5 Years After Superstorm Sandy, Red Hook Still Waiting for Recovery

Every Sunday morning the New Brown Memorial Baptist Church in Red Hook, Brooklyn, is filled with the joyful sound of gospel hymns. Among the church-goers, Saadia Austin, 35, who has lived in the neighborhood her whole life, always has a fear for her life in the back of her mind.

“It was the longest night ever,” said Austin, member of the courtesy ministry, of the night the neighborhood was slammed by Superstorm Sandy in October 2012. Red Hook Houses, the largest housing project in Brooklyn and home to over 6000 people, including Austin, was left without power and water for more than two weeks.

“We saw what a mighty force water can be and the same thing could happen again,” she said. “I have to try not to think about my fear in order to get my work done every day.”

There have been certain changes in the neighborhood since Sandy but not nearly enough to ease the fears of local residents like Austin. The New York City Housing Authority just started to replace the damaged roofs on the 28 residential buildings the second week of September. The Disaster Recovery reports from NYCHA on Red Hook Houses have remained exactly the same for the past two years, other than the estimated construction start date, which has shifted from “Quarter 3 2016” to “Quarter 3 2017”.
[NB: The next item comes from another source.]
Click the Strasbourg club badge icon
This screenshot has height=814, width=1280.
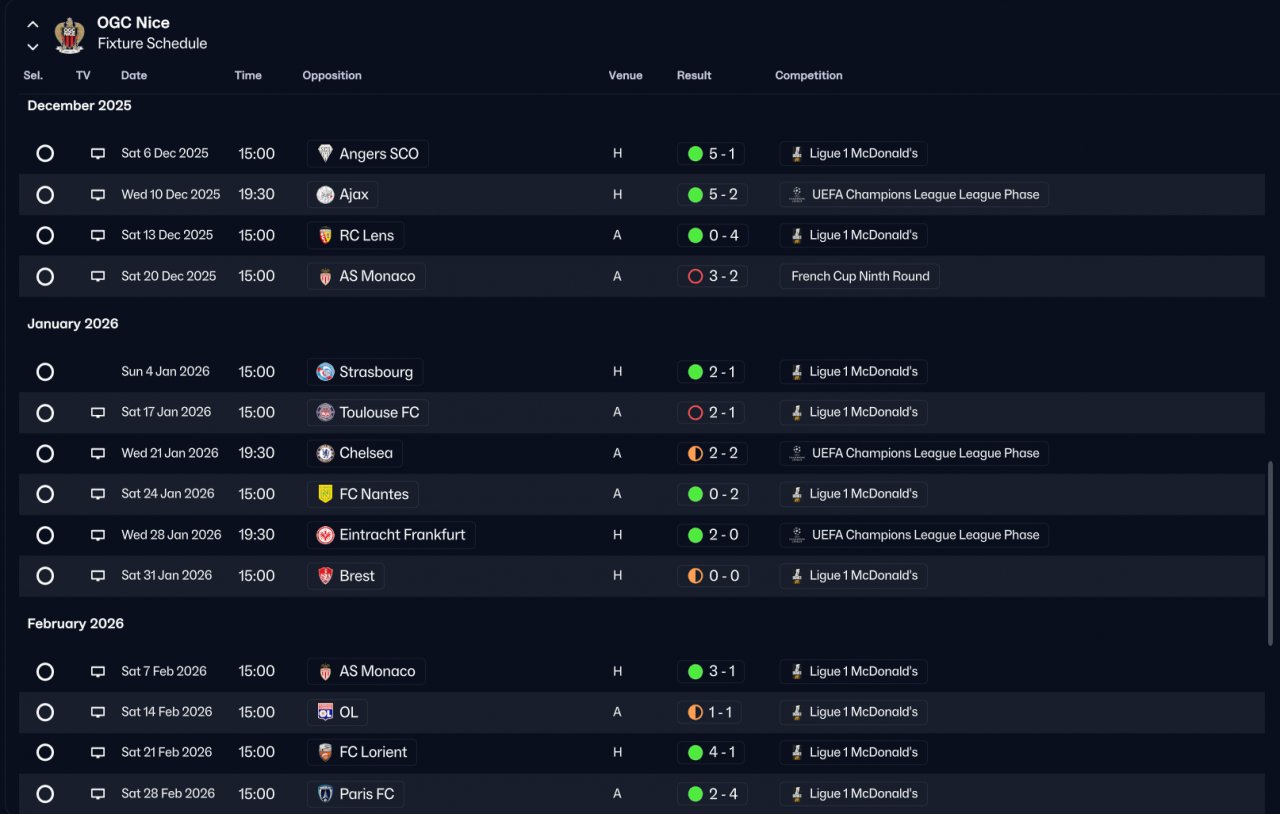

Temporary surge protection wall by the waterfront

 

A four-foot surge protector wall was installed along Beard Street, which is by the waterfront, at the end of August 2017. Though unable to withstand a Sandy-scale hurricane, the temporary wall will provide protection against mild storm surges for another five years as the city keeps trying to come up with its permanent plan-the Integrated Flood Protection System Project-which is proposed to combine permanent walls, deployable gates and street elevations to protect against coastal flooding.

The IFPS Project, started in 2015, is an important part of Mayor Bill de Blasio’s $20 billion resiliency plan for the city. And yet the latest report from the Mayor’s Office of Recovery and Resiliency shows that the project is still in the conceptual stage, pending approval.

“We are just as vulnerable to flooding as we were 5 years ago,” said Austin. “I expect the officials to fix the situation but I also know they’d take a long time. One thing I know about the government is that they always drag their feet in red tape.”

Residents’ complaints are not unheard by the authorities, quite the opposite. “The frustration among the residents is absolutely understandable but capital projects of such scale always take years. This is the expectation,” said David Estrada, Communications Director of the office of City Council Member Carlos Menchaca. Having won the New York City 2017 primary election, Menchaca is on his way to a second term in District 38, which includes Red Hook, Sunset Park, and Windsor Terrace.

When capital projects like protection infrastructure installment take place it affects different stakeholders, the federal government, the state, the city and private owners and there’re different jurisdiction processes controlling each type of property. “It takes years to negotiate,” added Estrada. “And it’s always a battle to get funds.”

According to the Mayor’s Office of Recovery and Resiliency, a total of $100 million will be used for environmental review, permitting, design, engineering, and construction to complete the IFPS project. Half of the funding is supposed to come from the Federal Emergency Management Agency (FEMA). However, the Trump administration’s proclamation on cutting funds to FEMA, as shown in the 2018 “Budget Blueprint to Make America Great Again” from the Executive Office of the President, has made it uncertain when or if the fund would ever arrive.

“They’re likely to do great harm, not just the FEMA, the Environmental Protection Agency and Department of Housing and Urban Development could all affect the recovery and resiliency project if they cut or relocate their funds,” said Estrada. “The state and federal government sometimes promise more than they actually deliver, or they deliver slower.”

Recovery from severe natural disasters requires cooperation among different departments of different hierarchies. It is the residents in the affected areas, however, who are feeling left behind by New York, at state with a $1.5 billion GDP making it the third largest economy in the country.  “When Sandy happened I felt like we’re in a third-world country,” said Austin. “While we are actually part of New York, the Big Apple.”

The native New Yorker added: “I do want to move to another place in the future, where I’m not in constant risk.”